Se não bastassem as irregularidades, a entidade ainda está veiculando diversas propagandas nas mais diversas emissoras de televisão, rádio e sites enaltecendo os “resultados” da reparação dos danos, tendo celebrado contrato com uma agência de publicidade no valor de R$ 17,4 milhões, propagando informações inverídicas.

“Faltam resultados, falta reparação, falta boa vontade das empresas: falta empatia e humanidade para com as pessoas atingidas. Cinco anos depois, as duas maiores empresas de mineração em todo o mundo não conseguiram reconstruir um único distrito”, conclui a ação.

Quitação geral é ilegal
Entre as inúmeras agressões aos direitos dos atingidos, já denunciadas pelos órgãos de justiça federais e estaduais do Espírito Santo e Minas Gerais, está a medida, contestada judicialmente na última quinta-feira (18), em que a Renova condiciona o pagamento de indenização à assinatura de um Termo de Quitação Integral e Definitiva, por meio do qual os atingidos abrem mão de receber indenizações futuras, referentes a outros danos identificados pela Justiça, e até mesmo do Auxílio Financeiro Emergencial (AFE).

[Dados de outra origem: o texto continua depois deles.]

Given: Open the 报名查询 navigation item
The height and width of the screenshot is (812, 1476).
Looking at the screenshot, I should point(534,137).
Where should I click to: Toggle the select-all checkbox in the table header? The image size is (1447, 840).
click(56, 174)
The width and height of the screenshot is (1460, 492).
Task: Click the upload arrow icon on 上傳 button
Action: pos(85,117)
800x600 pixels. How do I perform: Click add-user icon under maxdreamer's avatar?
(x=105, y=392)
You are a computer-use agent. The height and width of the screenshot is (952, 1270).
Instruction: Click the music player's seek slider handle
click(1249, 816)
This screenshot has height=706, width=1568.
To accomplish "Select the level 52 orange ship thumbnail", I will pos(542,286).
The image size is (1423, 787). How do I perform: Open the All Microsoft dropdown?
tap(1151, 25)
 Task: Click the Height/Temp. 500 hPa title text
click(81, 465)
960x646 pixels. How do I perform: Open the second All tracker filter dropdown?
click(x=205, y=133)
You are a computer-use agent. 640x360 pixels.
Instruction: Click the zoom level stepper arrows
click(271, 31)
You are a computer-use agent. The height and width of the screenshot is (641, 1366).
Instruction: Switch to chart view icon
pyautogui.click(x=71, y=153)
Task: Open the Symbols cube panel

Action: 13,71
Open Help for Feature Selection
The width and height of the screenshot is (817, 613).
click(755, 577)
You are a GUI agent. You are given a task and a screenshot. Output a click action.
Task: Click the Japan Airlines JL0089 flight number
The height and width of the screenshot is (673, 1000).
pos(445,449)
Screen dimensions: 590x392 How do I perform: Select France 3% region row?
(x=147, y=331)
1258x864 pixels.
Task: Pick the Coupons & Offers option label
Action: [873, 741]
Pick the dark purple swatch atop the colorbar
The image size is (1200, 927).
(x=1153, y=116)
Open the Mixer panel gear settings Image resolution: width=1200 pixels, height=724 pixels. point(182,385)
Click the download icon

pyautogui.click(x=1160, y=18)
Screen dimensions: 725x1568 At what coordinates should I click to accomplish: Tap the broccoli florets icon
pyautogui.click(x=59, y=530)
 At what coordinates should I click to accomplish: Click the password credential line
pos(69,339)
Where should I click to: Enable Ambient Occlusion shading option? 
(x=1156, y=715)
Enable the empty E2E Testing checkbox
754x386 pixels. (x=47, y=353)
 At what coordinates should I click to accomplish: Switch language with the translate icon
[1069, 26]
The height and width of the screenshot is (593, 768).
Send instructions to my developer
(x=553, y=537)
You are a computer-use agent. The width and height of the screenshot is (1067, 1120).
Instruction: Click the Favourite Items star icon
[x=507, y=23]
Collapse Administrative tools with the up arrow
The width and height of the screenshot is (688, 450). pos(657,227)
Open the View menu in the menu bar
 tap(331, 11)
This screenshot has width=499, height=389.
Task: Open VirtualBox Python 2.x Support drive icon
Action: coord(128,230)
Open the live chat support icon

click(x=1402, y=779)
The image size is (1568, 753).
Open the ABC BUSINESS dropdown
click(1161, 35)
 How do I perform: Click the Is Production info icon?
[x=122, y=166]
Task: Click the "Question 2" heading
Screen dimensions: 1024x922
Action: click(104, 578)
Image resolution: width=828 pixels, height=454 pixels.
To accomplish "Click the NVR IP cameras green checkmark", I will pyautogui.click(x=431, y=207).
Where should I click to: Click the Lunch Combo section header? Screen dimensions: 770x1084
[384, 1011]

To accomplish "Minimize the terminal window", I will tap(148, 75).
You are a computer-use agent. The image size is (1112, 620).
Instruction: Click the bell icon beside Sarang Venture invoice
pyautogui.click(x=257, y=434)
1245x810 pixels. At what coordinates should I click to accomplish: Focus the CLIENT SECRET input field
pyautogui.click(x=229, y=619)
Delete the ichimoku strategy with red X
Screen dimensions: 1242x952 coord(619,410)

O TTAC e a constituição da Renova
No dia 2 de março de 2016, os entes federativos União e estados do Espírito Santo e de Minas Gerais firmaram, com as empresas Samarco Mineração S/A, Vale S/A e BHP Billiton Brasil Ltda., o Termo de Transação e Ajustamento de Conduta (TTAC).
O termo estabeleceu 42 programas voltados à reparação socioambiental e socioeconômica dos territórios afetados em 40 municípios em um trecho de aproximadamente 650 km de extensão, o que foi ratificado pelo Termo de Ajuste de Conduta (TAC Governança), assinado em 2018 entre os signatários do TTAC, o Ministério Público Federal, os Ministérios Públicos Estaduais de Minas Gerais e Espírito Santo e as Defensorias Públicas da União e dos dois estados.
Foi a partir do TTAC que o poder público e as empresas responsáveis pelo dano instituíram a Fundação Renova.
Rompimento e danos
O crime, ocorrido em 5 de novembro de 2015, foi capaz de despejar mais de 44 milhões de m³ de rejeitos de mineração na bacia do Rio Doce, que seguiram o curso dos rios Gualaxo do Norte, Carmo, Piranga e Doce, em uma avalanche que, além de provocar a morte de 19 pessoas, arrasou rios e nascentes, dizimou parte da flora e fauna, destruiu vilas e comunidades, incluindo casas, empresas, hotéis, patrimônios públicos e históricos.
Foram atingidos 680 quilômetros percorridos desde o subdistrito de Bento Rodrigues, em Minas Gerais, até o mar de Regência, no litoral capixaba e, no Espírito Santo, a lama, em seu amálgama com rejeitos de mineração, se espalhou, acabando com toda a vida marinha numa área de 40 quilômetros quadrados, deixando danos sociais e ambientais com extensão inédita no país e no mundo.